By Robert Kilgour, Chairman, Renaissance Care Group
IT’S simply not right that you can be paid more for stacking supermarket shelves than for looking after our vulnerable elderly. So I fully welcome and support the Scottish Government’s introduction of the Scottish Carers Living Wage, which is now £8.45 an hour for all care staff over 18, and I’m hopeful that its introduction will help care homes improve both staff recruitment and staff retention, helping reduce the requirement for expensive agency staff. But it’s only fair that our main customer, the Scottish Government, properly funds the welcome and progressive move that they have made.
Taking my own company as an example, about three-quarters of our residents are local authority-funded and almost 65 per cent of our fee income goes on staff costs.

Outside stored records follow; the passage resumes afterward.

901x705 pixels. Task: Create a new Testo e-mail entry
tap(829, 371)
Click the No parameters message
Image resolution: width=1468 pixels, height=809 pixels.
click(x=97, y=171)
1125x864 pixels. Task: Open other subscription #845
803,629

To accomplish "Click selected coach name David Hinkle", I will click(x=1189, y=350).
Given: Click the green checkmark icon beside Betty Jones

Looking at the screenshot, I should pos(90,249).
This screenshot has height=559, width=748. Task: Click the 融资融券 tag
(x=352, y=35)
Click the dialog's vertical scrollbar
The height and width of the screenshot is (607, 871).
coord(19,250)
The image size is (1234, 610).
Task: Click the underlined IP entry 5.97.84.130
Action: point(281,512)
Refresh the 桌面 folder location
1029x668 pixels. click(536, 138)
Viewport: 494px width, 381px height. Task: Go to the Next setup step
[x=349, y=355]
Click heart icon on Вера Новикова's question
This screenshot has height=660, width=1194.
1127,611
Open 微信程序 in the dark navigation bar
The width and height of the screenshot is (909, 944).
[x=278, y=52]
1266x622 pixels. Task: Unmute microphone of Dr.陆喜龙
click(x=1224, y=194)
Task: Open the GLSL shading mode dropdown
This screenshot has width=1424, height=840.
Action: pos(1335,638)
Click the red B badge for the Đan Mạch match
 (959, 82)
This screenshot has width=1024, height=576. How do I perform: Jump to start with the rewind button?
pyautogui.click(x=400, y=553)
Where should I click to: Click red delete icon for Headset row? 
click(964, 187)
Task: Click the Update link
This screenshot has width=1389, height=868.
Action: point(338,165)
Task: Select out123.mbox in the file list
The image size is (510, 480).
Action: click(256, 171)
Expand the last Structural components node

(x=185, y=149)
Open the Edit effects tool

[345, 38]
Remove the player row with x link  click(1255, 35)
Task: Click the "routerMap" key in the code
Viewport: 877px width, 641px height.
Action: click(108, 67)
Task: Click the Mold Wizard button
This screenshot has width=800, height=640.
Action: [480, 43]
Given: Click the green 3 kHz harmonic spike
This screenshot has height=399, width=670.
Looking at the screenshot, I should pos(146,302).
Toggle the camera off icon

The Herald’s admirable Grey Matters campaign has called for a renewed effort to ensure public services meet the needs of elderly people, and states that we must improve care as we face an increase of a third in the elderly population in the next 25 years.
Consultants JLL says 10,800 care home beds will be required by 2026, yet 1,100 beds were lost in Scotland last year – with no likelihood of these being replaced over this year and next.
The independent sector provides good quality care and very good value for taxpayers’ money. However, after several tough years, there is simply no fat left in the sector to absorb the significant increases in costs involved in these increases in pay, even if they are welcomed and deserved.
I’m seriously worried that we are very close to reaching a tipping point for the care home sector in Scotland. If funding is not quickly improved, I believe many more care homes will close in Scotland and that fewer new homes will be built. This will worsen the already growing net annual loss of beds in Scotland – and cause increased NHS bed blocking, higher NHS costs and more cancelled operations. It’s all happening at a time when the demographics are showing there is a need for more elderly care beds, not fewer.
The National Care Home Contract is negotiated annually between Scottish Care, all 32 Scottish local authorities and the 32 Integrated Joint Boards, an arrangement which has served everyone fairly well, but which is increasingly creaking under enormous pressures from all sides.
The continued shortage of nurses is another problem. The Scottish Government is trying its best to improve things by increasing training places and by sticking with the old system of grants for nurse training as opposed to the recent switch from grants to loans for nurse training in England. Whichever system is used, the fact is that we are simply still not training enough nurses. The situation is further worsened by too many nurses leaving the profession completely, either retiring early or simply leaving and doing something completely different.
Brexit is a large issue for care staff. My company recently carried out a full staff audit of our nearly 800 employees and we have found that 72.5 per cent are from the UK, 12.5 per cent from the rest of the current EU and 15 per cent from the rest of the world. We are considering setting up a special helpline at our HQ to help and assist our existing overseas staff with any worries and concerns they may have regarding work residency.
I would be very keen for the Scottish Government to commission an independent all-sector cost review covering all NHS, Local Authority, Voluntary and Independent sector elderly care provision to benchmark current costs and to enable better targeting of scarce taxpayer resources in the future.